What to work on :: Copy out each of the entries below word for word, leaving out the pictures.
--- Entries provided ---
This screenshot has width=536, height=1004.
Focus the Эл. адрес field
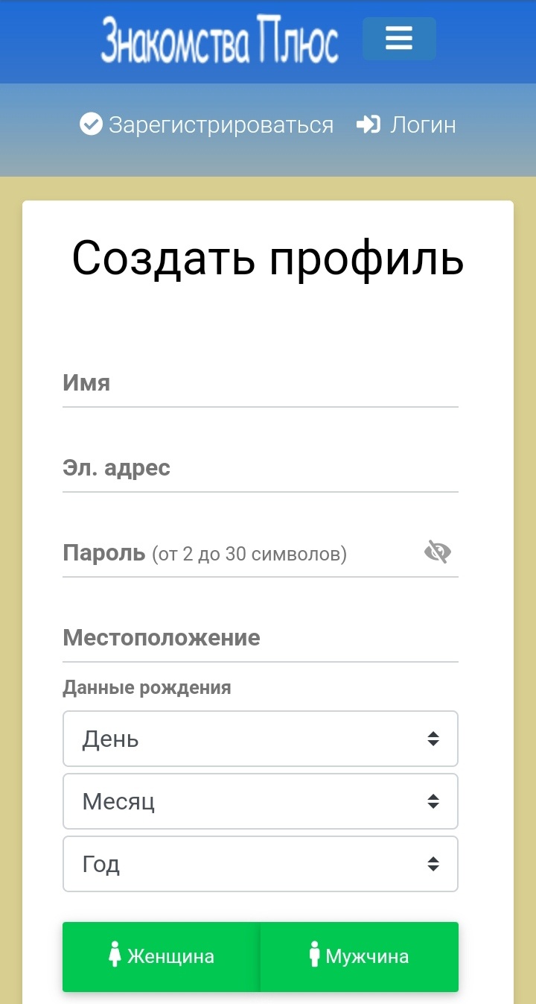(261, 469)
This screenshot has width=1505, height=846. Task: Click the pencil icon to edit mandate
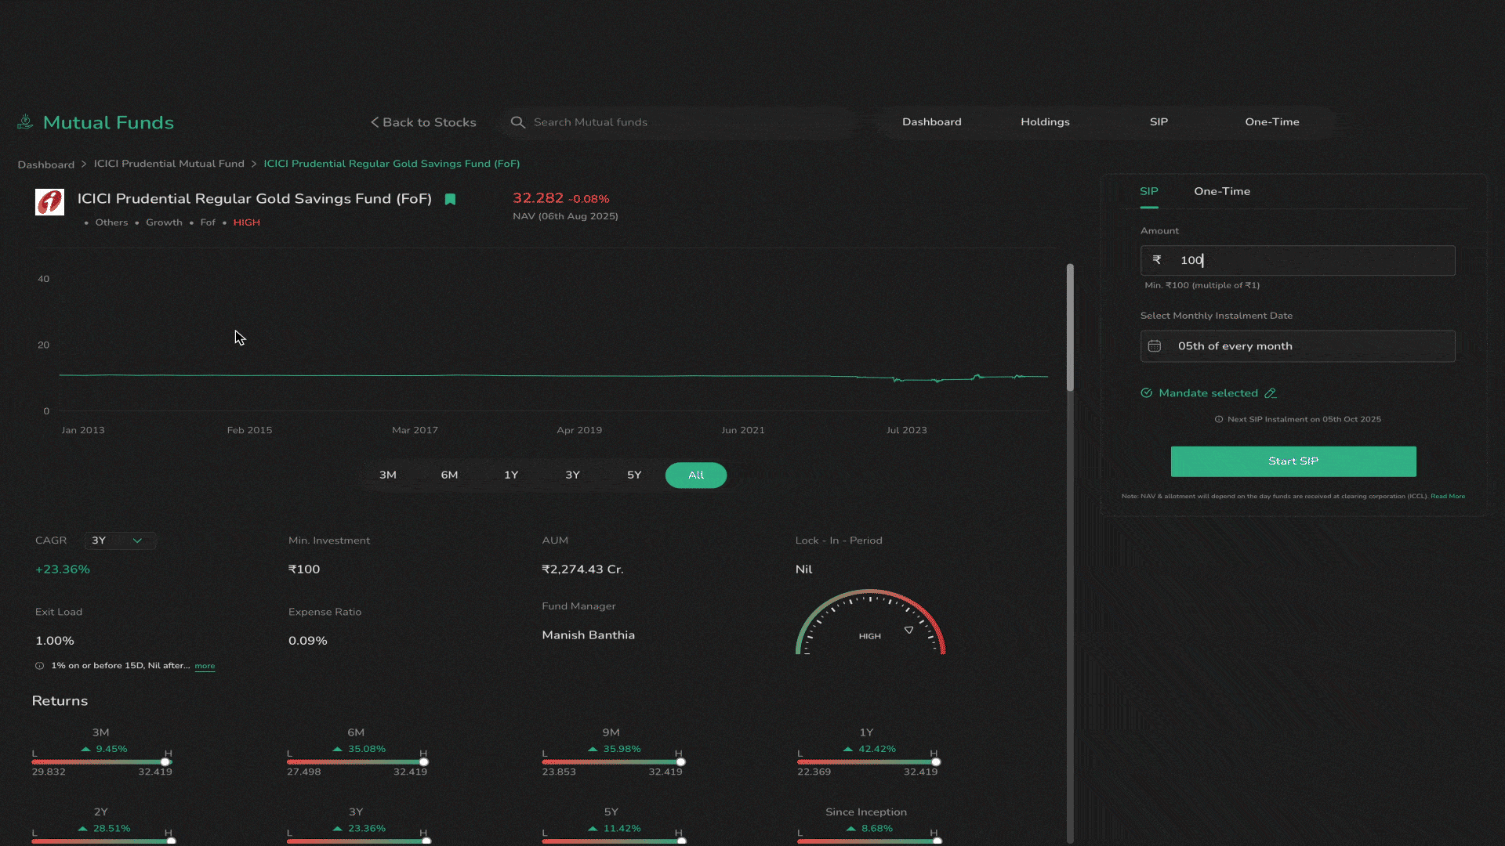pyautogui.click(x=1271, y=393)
---
Expected answer ::
This screenshot has width=536, height=1004.
Focus the Эл. адрес field
(261, 469)
This screenshot has width=1505, height=846. Task: Click the pencil icon to edit mandate
pyautogui.click(x=1271, y=393)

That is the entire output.